When the Worst Happens: How to Repair a Damaged Canoe
Posted on November 14 2015
The unfortunate owner of the canoe above took his hull still on the strongback out of the garage temporarily to sand it. That's usually a good practice, since it helps keep dust out of the work area. In this case, however, disaster struck when a freak gust of wind toppled it over. Since it was still mounted, the damage was quite severe. In the photo you can see where the planking was damaged between two stations.

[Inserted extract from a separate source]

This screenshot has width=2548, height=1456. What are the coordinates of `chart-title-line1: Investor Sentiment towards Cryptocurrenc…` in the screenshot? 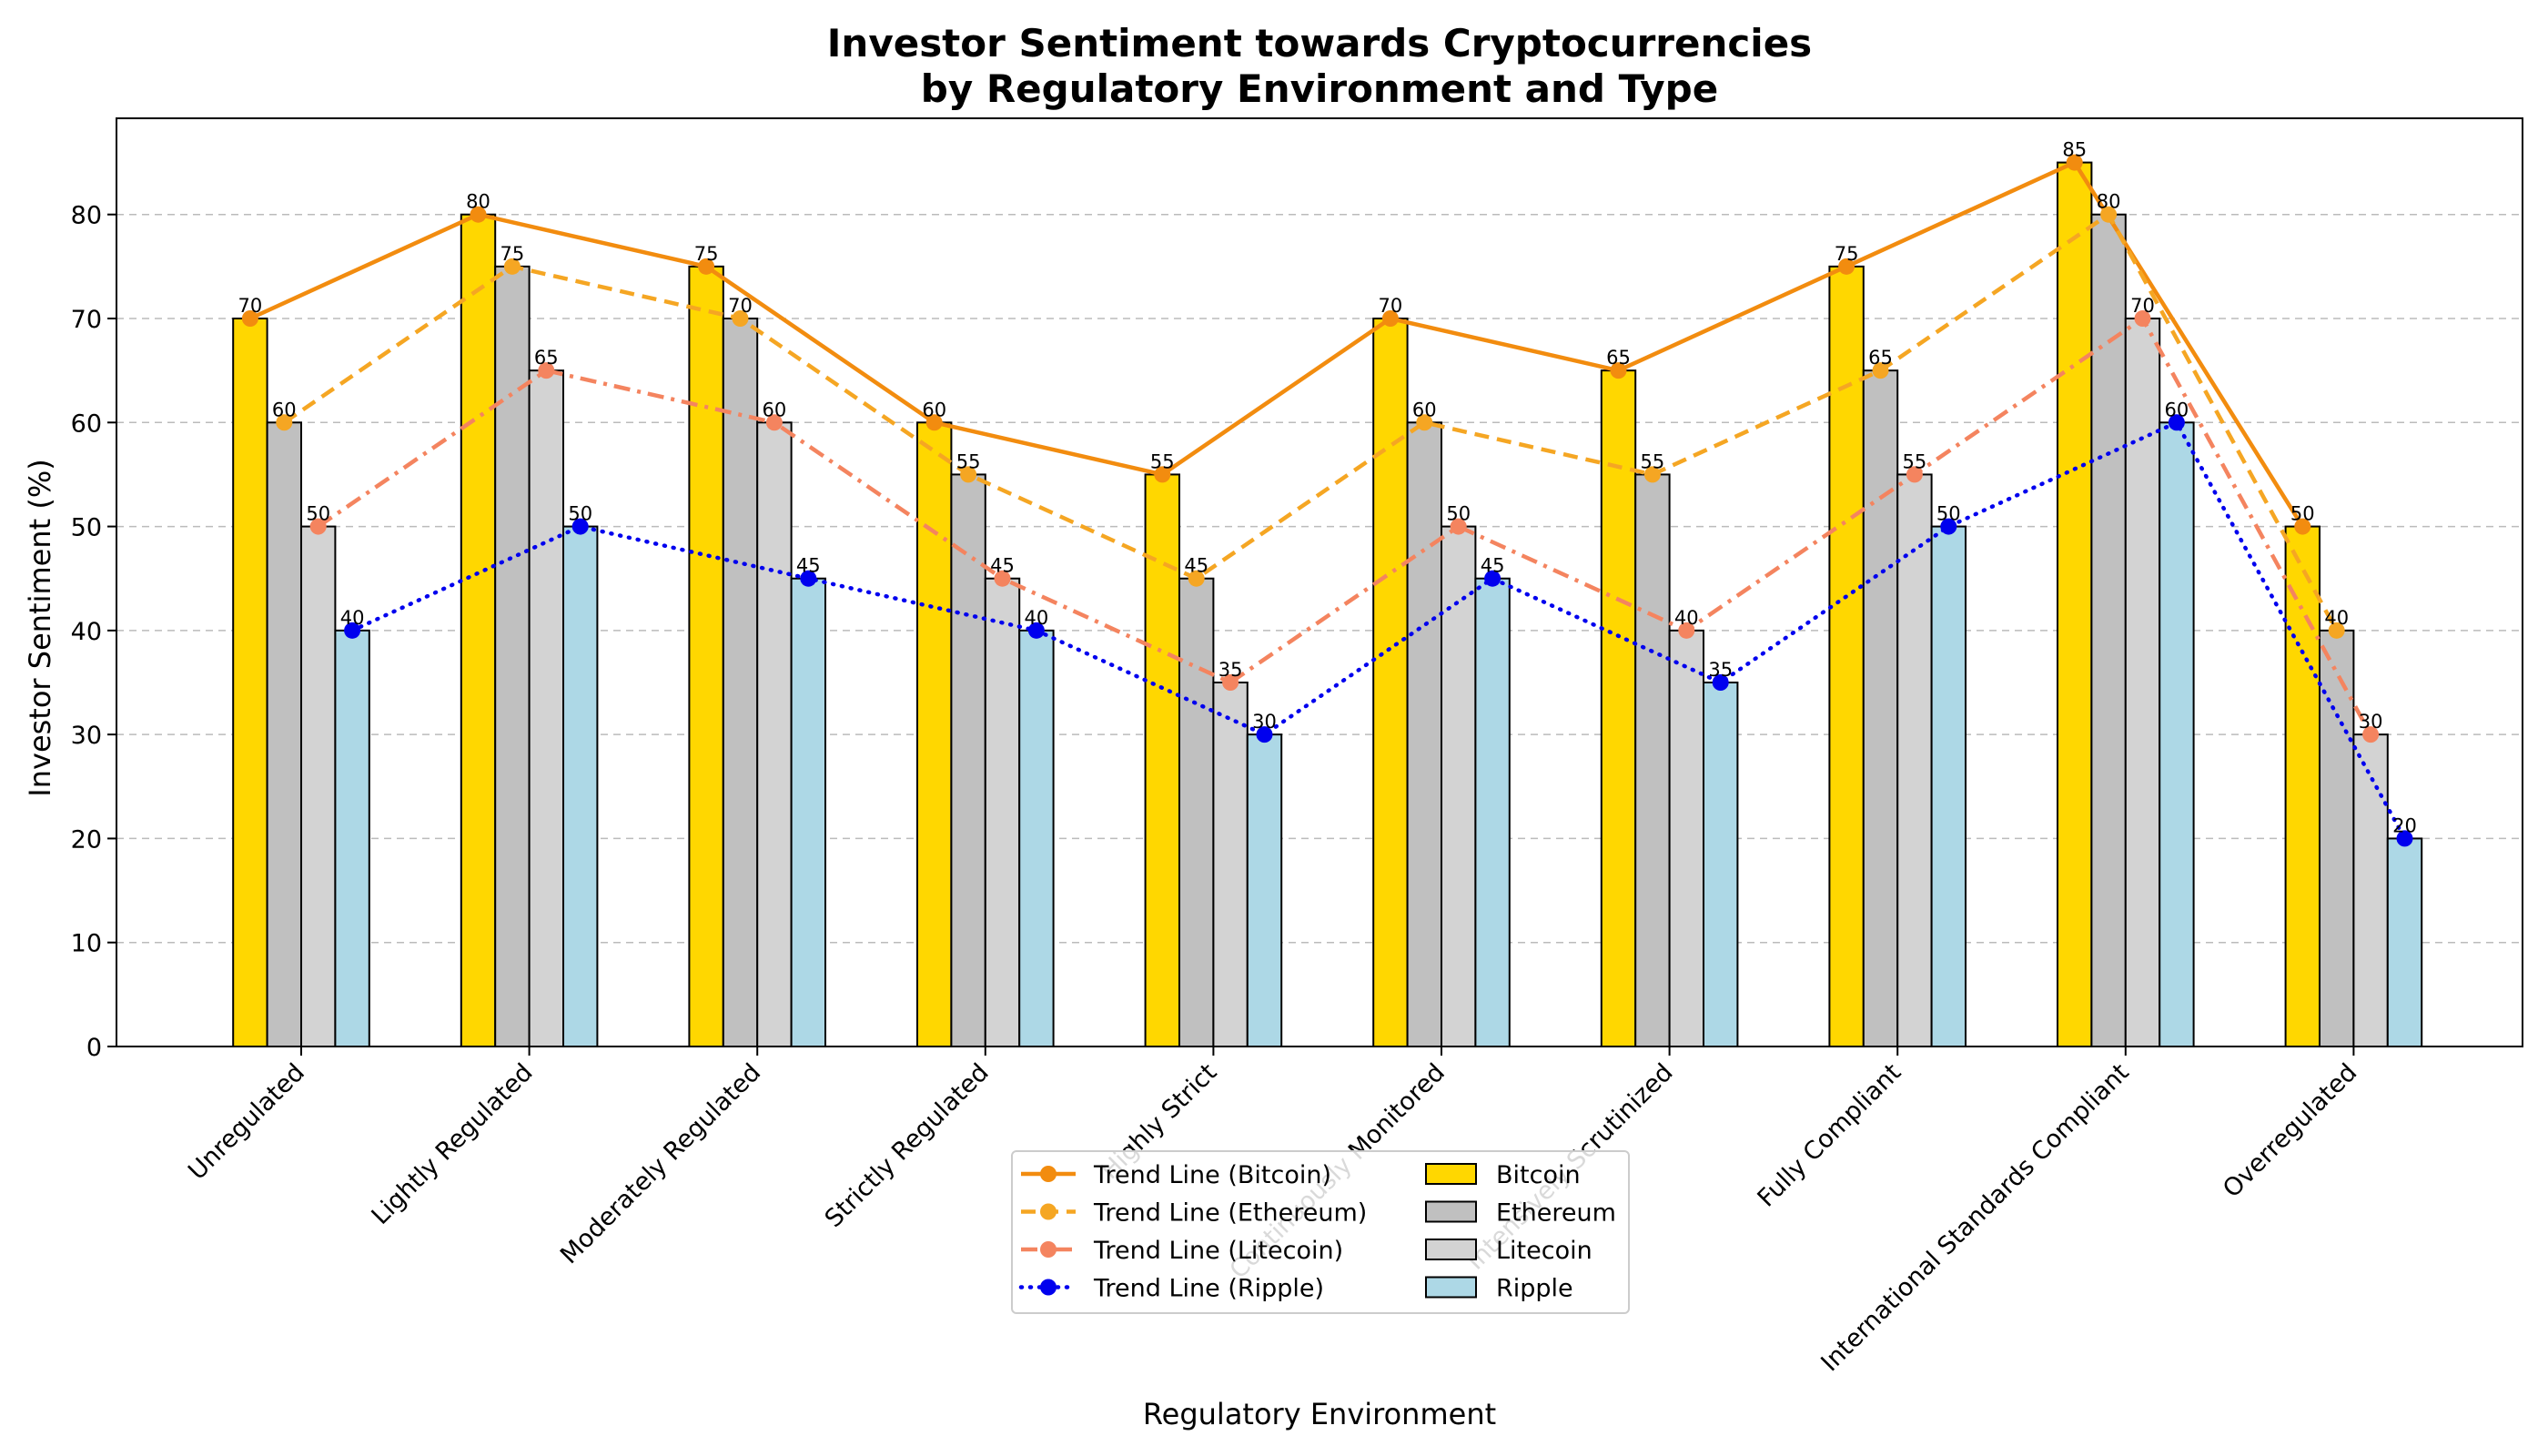 It's located at (1320, 44).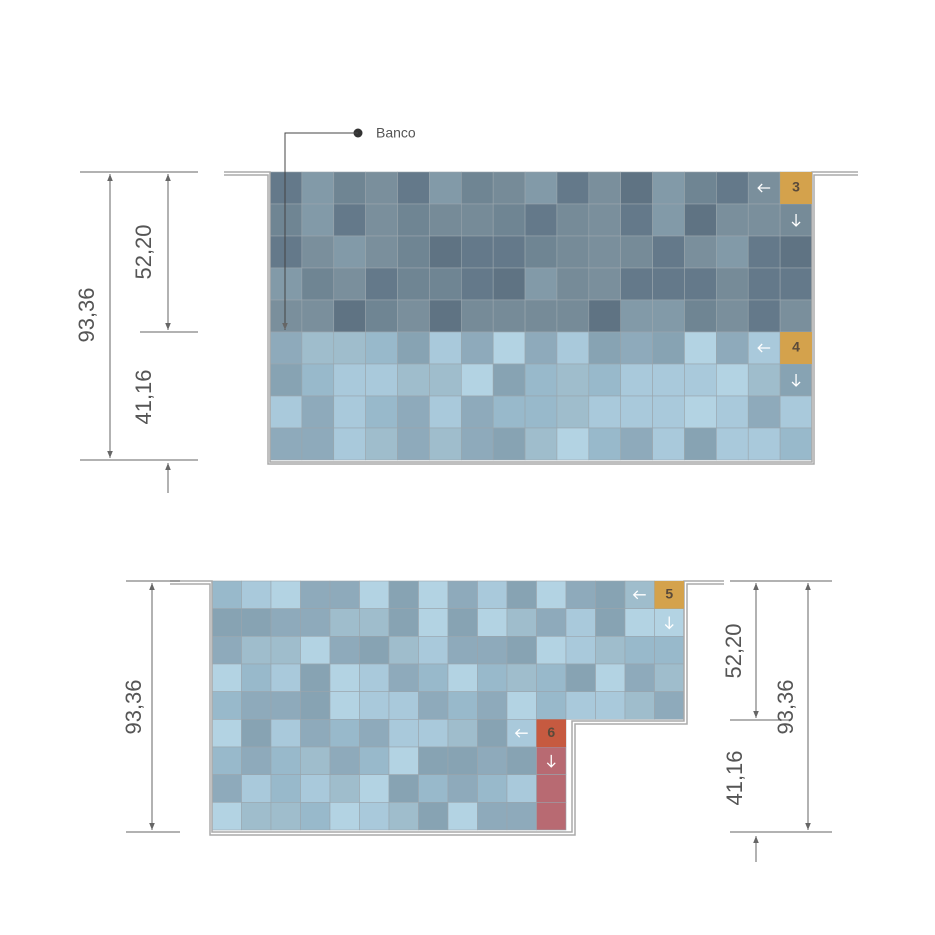  I want to click on marker-label: 4, so click(796, 347).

If, heaven forbid, something similar should happen to you, all is not lost. The important thing is to get the hull back in position on the strongback. Next, cut out the damaged section and prepare some new strips longer than the actual break. This will allow you to get a fair curve when you put in the new wood. For instance, because this break was a foot long, the new pieces should be 2-3 feet long.
After you install the new planks, apply a fibreglass patch larger than the damaged area. Isolating this area with tape so epoxy doesn’t run all over the boat makes cleanup easier. After applying the epoxy and letting it set, fair the edges of the fibreglass cloth with 120 grit sandpaper. The patch will seem glaringly obvious at first, but once you've reapplied epoxy and feathered the edges the repair will be virtually invisible.
Fixes like these aren't just reserved for damage. Once Ted, working long hours to meet a deadline, managed to install an arrow pattern backwards - instead of pointing boldly forwards, they pointed in opposite directions on either side of the canoe. He used the technique above to fix his aesthetic gaff, but you'd never be able to tell from the finished product.
We're also seen smaller holes fixed with beautiful looking inlay work, so a canoe can wear its war wounds like decoration. If your pristine build suffers a setback, don't despair. You can transform the damage seen in the first photo below into the kind of gorgeous detailing seen in the second.
PS: We never leave boats unattended outside any more - we always tie them down. We had a C4 racing canoe blow off the horses where it was resting in our yard when hit by a big wind, and it went end for end across the pavement. We were horrified but the only damage luckily was to the varnish and we easily repaired it.